Je répugnais à rendre ainsi des comptes à un adolescent encore si immature, dont l'éducation resterait à jamais inachevée.
« - Mais que peut-elle t'apporter ? Son ascendance est méprisable, son esprit l'est tout autant. Comment peux-tu supporter cela ! » Il avait dit cela sur un ton un peu trop emporté, et marqua ensuite un silence, comme pour reprendre son contrôle. « Mais que peut-elle donc t'apporter ? », répéta-t-il à voix basse, comme pour lui-même.
Je ne pus m'empêcher de sourire, sans répondre immédiatement.
« - Ne peux-tu pas le deviner ? » Je n'étais pas déterminé à le provoquer, mais il faisait preuve d'une bêtise révoltante, parfois.
Il fut gêné, je le sentis, mais continua à soutenir mon regard. Je rompis ce lien en me levant, marchant lentement vers l'unique fenêtre de la chambre.
« - Rien de plus qu'une sorcière au sang pur, j'en suis certain », finit-il par répondre.
« - La question ne se situe plus là. Certaines personnes sont destinées à…Partager notre avenir. On ne les choisit pas toujours. »
« - J'ai bien peur de ne pas te suivre. »
« - Bien sûr que si, tu sais à quels sentiments je fais allusion. Mais n'insistons pas sur le sujet, veux-tu ? » Il ne répondit pas. « La chair pousse parfois aux extrêmes les plus dangereux, mais cela n'a rien à voir avec ce dont je parle : parfois on ne décide pas, c'est tout.
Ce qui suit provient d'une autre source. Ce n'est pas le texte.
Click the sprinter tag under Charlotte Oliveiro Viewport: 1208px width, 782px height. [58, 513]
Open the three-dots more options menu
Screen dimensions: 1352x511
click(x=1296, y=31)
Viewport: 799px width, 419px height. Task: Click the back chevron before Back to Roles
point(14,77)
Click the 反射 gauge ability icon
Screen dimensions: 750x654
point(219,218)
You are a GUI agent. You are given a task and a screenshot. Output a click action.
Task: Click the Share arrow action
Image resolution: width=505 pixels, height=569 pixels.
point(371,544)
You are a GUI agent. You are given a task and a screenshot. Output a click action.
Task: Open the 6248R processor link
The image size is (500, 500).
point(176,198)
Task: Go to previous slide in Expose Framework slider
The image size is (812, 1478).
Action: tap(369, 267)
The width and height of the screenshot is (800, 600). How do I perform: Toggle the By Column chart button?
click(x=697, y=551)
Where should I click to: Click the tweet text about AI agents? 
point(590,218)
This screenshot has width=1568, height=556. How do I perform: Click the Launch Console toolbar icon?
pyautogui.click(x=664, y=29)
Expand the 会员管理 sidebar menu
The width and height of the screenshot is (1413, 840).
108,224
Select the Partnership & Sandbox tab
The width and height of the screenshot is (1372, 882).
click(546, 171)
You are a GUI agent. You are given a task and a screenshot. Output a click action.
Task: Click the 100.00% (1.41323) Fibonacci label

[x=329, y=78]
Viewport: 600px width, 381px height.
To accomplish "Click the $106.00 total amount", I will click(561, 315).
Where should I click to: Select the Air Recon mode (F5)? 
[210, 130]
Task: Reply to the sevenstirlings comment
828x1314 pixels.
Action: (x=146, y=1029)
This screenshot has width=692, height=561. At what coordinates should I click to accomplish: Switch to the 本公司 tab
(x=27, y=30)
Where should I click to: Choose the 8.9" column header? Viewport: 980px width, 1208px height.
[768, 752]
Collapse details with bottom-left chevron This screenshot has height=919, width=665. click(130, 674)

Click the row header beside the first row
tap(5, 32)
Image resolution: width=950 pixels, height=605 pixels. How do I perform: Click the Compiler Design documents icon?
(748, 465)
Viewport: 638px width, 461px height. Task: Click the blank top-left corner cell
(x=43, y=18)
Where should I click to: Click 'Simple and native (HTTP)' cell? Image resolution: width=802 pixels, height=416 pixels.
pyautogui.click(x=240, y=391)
Je te souhaite de comprendre un jour cela. »
« - Je ne vois pas l'intérêt de ne pas décider de ce qui m'arrive, papa. »
« - Tu n'es pas sensé comprendre immédiatement, tu es trop jeune. Et surveille le ton que tu emploies. »
Il baissa la tête.
« - Bien sûr…Excuse-moi. Mais…Elle, elle a le même âge que moi. Penses-tu qu'elle le comprenne davantage ? »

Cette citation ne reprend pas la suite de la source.